O trauma pélvico é uma lesão grave, frequentemente associada a acidentes de alta energia, como atropelamentos. A fratura de pelve em livro aberto é particularmente preocupante devido à sua associação com grande perda sanguínea, podendo levar a choque hemorrágico. A mortalidade pode ser elevada, e a identificação e controle rápidos das fontes de sangramento são cruciais para a sobrevida do paciente. O manejo inicial segue os princípios do ATLS (Advanced Trauma Life Support), focando na estabilização da via aérea, respiração e circulação. A fisiopatologia do choque em trauma pélvico envolve sangramento de vasos pélvicos, tanto arteriais quanto venosos, e também de lesões associadas em órgãos intra-abdominais. A estabilização externa da pelve com um lençol ou cinto pélvico é uma medida inicial importante para reduzir o volume do anel pélvico e, consequentemente, o sangramento. No entanto, se o paciente permanece instável hemodinamicamente após essas medidas e a reposição volêmica, e o FAST é positivo, isso indica uma hemorragia intra-abdominal significativa que requer intervenção cirúrgica imediata. A laparotomia exploradora é a conduta mais adequada nesse cenário, pois permite a identificação e o controle direto da fonte de sangramento intra-abdominal. Outras opções, como novo FAST ou tomografia, atrasariam a intervenção necessária. A fixação cirúrgica da pelve é importante, mas deve ser postergada até que a estabilidade hemodinâmica seja alcançada e outras fontes de sangramento com risco de vida sejam controladas. O lavado peritoneal diagnóstico é menos sensível e específico que o FAST e não é a primeira escolha em pacientes instáveis com FAST positivo.

Perguntas Frequentes

Quando a laparotomia exploradora é indicada em trauma pélvico?

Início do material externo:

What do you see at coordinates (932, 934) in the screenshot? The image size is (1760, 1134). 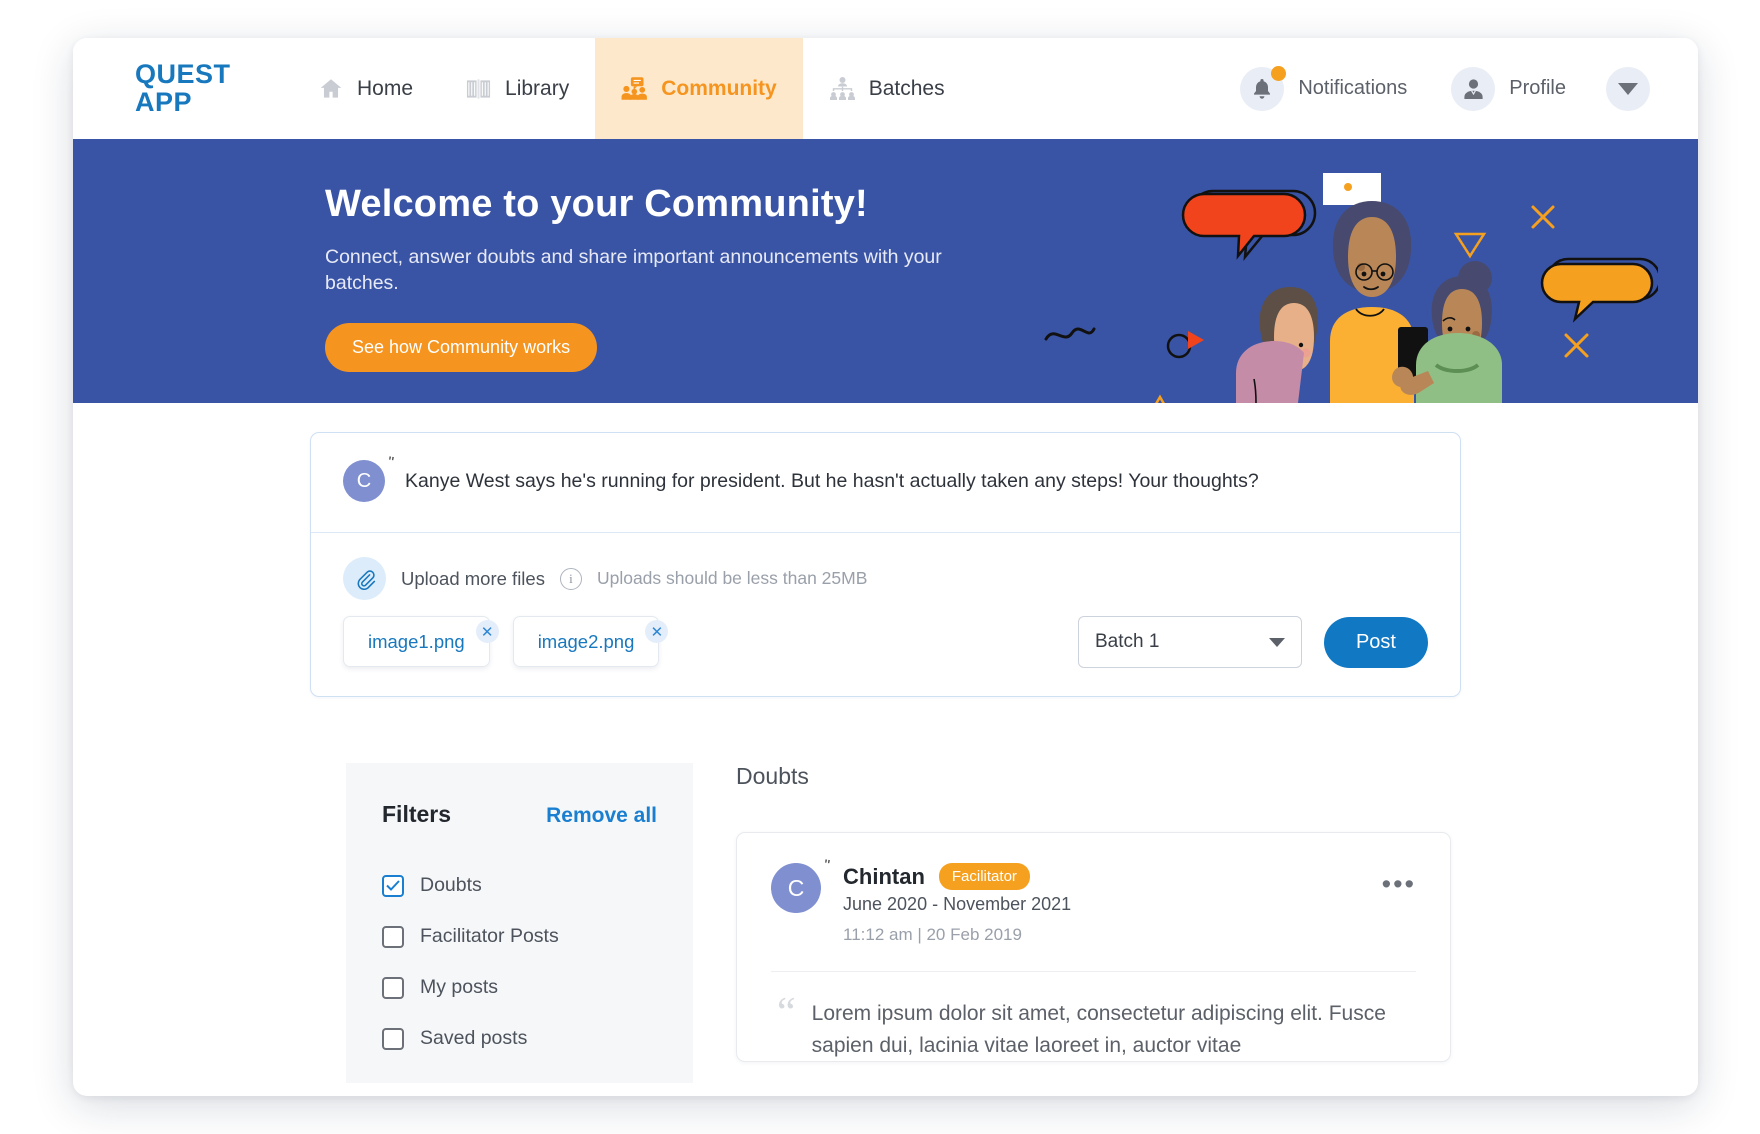 I see `post-timestamp: 11:12 am | 20 Feb 2019` at bounding box center [932, 934].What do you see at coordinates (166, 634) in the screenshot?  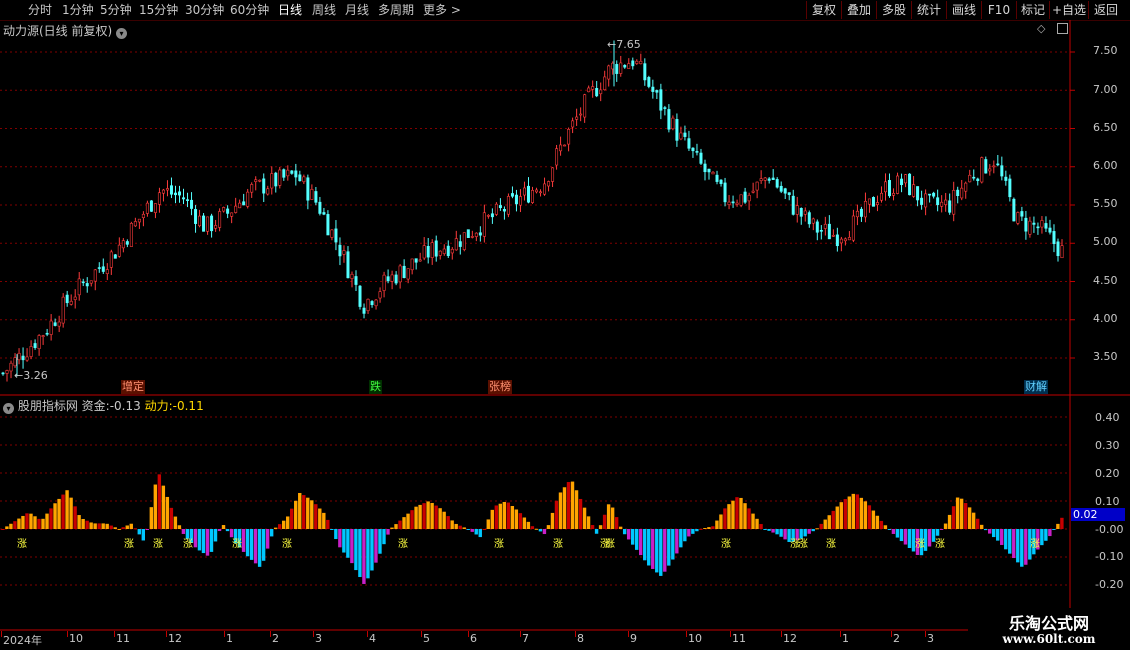 I see `time-tick` at bounding box center [166, 634].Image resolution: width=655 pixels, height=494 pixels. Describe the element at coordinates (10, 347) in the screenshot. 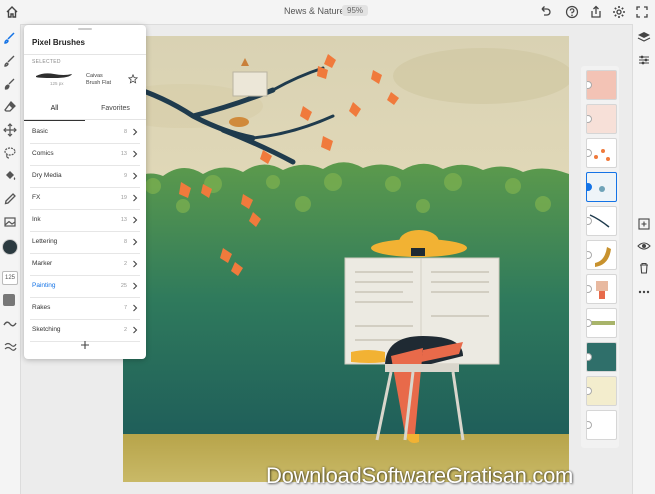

A laparotomia exploradora é indicada em trauma pélvico quando há instabilidade hemodinâmica persistente, mesmo após estabilização inicial da pelve e reposição volêmica, e o FAST (Focused Assessment with Sonography for Trauma) é positivo, indicando sangramento intra-abdominal.

Qual a importância do FAST no manejo do trauma pélvico?

O FAST é crucial no manejo do trauma pélvico para identificar rapidamente a presença de líquido livre na cavidade abdominal, que na ausência de outras causas óbvias, sugere hemorragia intra-abdominal. Um FAST positivo em paciente instável direciona a conduta para laparotomia.

Quais são os passos iniciais no manejo de uma fratura de pelve em livro aberto?

Os passos iniciais incluem estabilização da pelve (ex: lençol, cinto pélvico) para reduzir o volume do anel pélvico e o sangramento, reposição volêmica agressiva e avaliação rápida de outras fontes de hemorragia, como a cavidade abdominal (via FAST).